In this situation it is immaterial that the number of shares is increased. It is also immaterial that the stamp taxes would have been greater, had the corporation done originally that which it did in making this exchange of certificates. It was held in all the cases above cited that a mere increase in the number of shares does not make the reissue *412 subject to the tax. It must have been held in the West Virginia Pulp & Paper Co. Case that the assumed loss to the government resulting from its inability to tax reissued common stock without nominal or par value is no justification for enlarging the definition of capital stock of original issue. If doubt exists on this point, it should be resolved against the government, on authority of Gould v. Gould, supra. If the corporation had received or exacted additional contributions to its capital on reissuing its no-par value shares, it might be that to this extent this would be an original issue. It might be that, if the corporation had carried to its capital account some part of its surplus, this would, to that extent, be a stock dividend and an original issue. No opinion need be expressed one way or the other. But, even so, no difficulty is perceived in ascertaining the fact before assessing the tax, nor in separating the original issue from the reissue.
Upon the facts presented, the several demurrers must be overruled.
NOTES
[1]  The War Revenue Act of 1918, as to par value certificates of stock, imposes a stamp tax of 5 cents on each $100 face value or fraction thereof. It imposes as to each no-par value certificate a tax of 5 cents a share, but adds: "If the actual value of the no par share exceeds $100, then a tax of five cents on each $100 of actual value or fraction thereof." In the War Revenue Act of 1921 these provisions were re-enacted and for the first time were added these words: "or unless the actual value is less than $100 per share, in which case the tax shall be one cent on each $20 of actual value or fraction thereof."
[2]  Since this opinion was drafted, I have been supplied with the record of the West Virginia Pulp & Paper Co.

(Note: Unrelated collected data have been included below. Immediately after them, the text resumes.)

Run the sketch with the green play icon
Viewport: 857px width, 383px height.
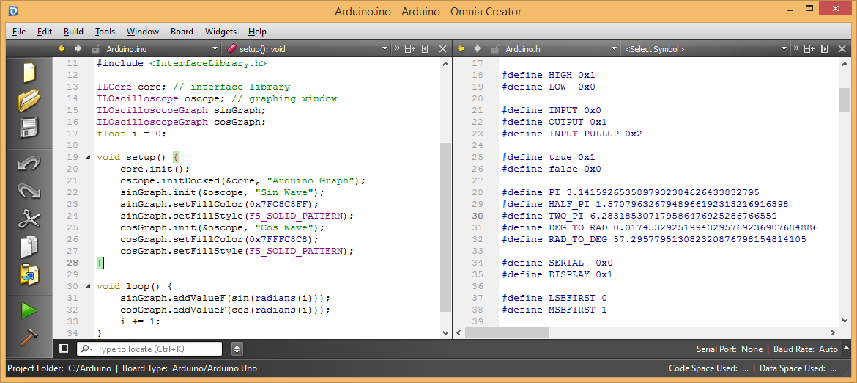pyautogui.click(x=29, y=311)
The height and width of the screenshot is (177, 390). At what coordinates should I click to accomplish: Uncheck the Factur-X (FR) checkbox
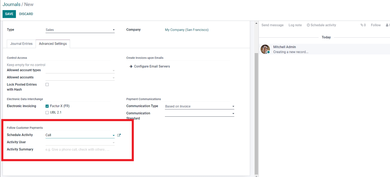(47, 106)
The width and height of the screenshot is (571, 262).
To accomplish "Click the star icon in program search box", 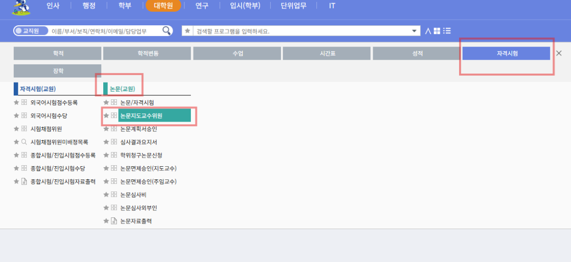I will point(187,31).
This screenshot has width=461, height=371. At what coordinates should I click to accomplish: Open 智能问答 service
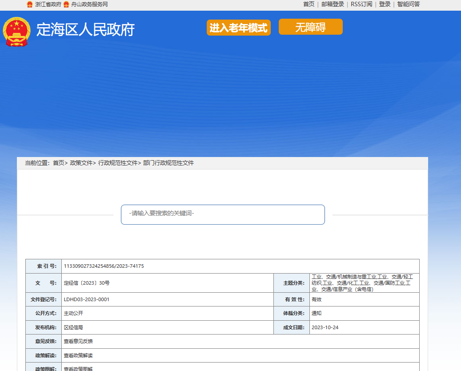click(x=409, y=4)
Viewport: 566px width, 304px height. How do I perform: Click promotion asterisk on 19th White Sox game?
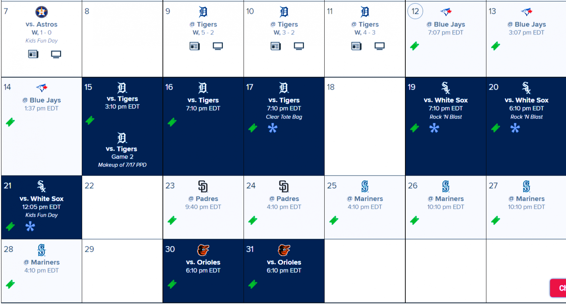(434, 128)
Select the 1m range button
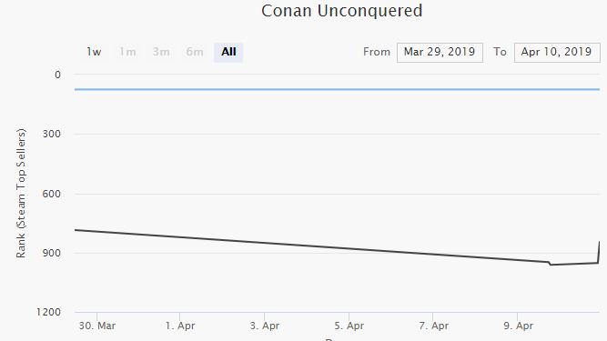The height and width of the screenshot is (341, 607). coord(127,52)
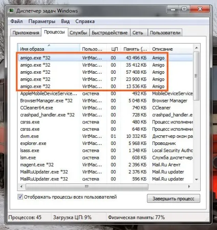Click the horizontal scrollbar right arrow

(189, 186)
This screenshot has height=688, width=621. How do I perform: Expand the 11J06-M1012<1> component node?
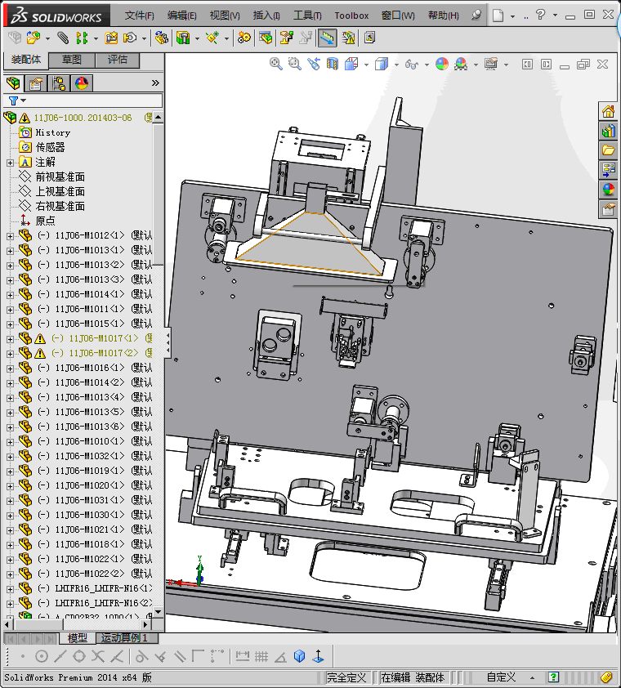(x=10, y=236)
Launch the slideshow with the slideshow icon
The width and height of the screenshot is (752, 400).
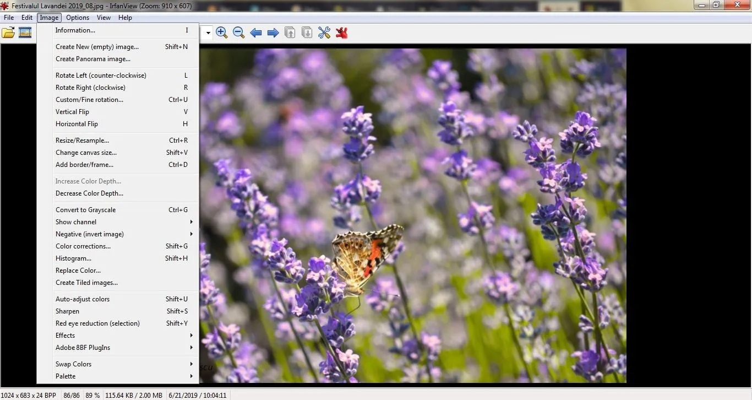[25, 32]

Case in the Circuit Court of Appeals, and petition and briefs on application for certiorari. Upon examination I find my appreciation of the facts and of the conflicting views of the law to have been accurate. The tax was assessed on the $25 par value shares at the rate of 5 cents on each $100 of face value or fraction thereof. In the second exchange to no-par value stock, a tax of 5 cents was assessed on each new certificate, or four times as great a sum as on the first exchange from $100 to $25 par value shares. In the second exchange, 28,840 no-par value shares were issued in place of 7,210 original certificates having $100 par value. The questions whether the $25 par value or the no-par value certificates were an original or a reissue, whether the answer thereto depended on the nature or kind of the reissue shares, whether a less tax was collected on the shares originally issued than on the reissued no-par value shares, if the latter is to be treated as an original issue, were all clearly and forcibly presented; in fact, were the only questions of law discussed in the briefs. The government's present contentions in this respect could not have been overlooked, nor the case decided, without adopting the contrary view.